§ What this task involves: Across the following data, state how many lines include the word "agent". Provide the number alone.

Data to process START

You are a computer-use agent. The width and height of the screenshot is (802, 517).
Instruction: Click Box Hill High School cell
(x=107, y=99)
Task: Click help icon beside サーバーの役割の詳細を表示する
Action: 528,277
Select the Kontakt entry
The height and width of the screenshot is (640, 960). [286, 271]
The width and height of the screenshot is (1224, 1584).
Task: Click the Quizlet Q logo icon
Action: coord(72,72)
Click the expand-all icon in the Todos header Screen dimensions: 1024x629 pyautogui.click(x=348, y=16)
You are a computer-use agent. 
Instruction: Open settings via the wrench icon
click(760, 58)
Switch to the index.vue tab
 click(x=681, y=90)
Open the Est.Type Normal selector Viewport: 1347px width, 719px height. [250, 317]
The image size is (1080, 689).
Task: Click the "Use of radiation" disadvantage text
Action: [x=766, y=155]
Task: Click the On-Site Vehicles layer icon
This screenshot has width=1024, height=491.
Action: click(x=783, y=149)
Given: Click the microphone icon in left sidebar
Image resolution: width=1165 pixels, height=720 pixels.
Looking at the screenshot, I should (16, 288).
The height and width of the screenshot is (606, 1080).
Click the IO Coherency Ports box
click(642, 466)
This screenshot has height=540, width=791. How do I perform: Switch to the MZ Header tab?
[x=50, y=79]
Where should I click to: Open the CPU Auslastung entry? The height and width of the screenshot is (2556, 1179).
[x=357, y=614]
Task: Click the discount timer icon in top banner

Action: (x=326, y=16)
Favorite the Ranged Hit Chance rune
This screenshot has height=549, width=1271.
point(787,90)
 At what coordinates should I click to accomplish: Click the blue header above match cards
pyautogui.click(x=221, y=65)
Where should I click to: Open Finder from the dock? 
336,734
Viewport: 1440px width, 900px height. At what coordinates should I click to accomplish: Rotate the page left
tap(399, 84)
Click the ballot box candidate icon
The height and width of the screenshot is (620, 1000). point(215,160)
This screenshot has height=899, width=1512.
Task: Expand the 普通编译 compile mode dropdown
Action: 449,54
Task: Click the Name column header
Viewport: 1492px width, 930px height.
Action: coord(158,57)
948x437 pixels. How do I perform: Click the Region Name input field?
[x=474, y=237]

Data to process END

§ Exercise output: 2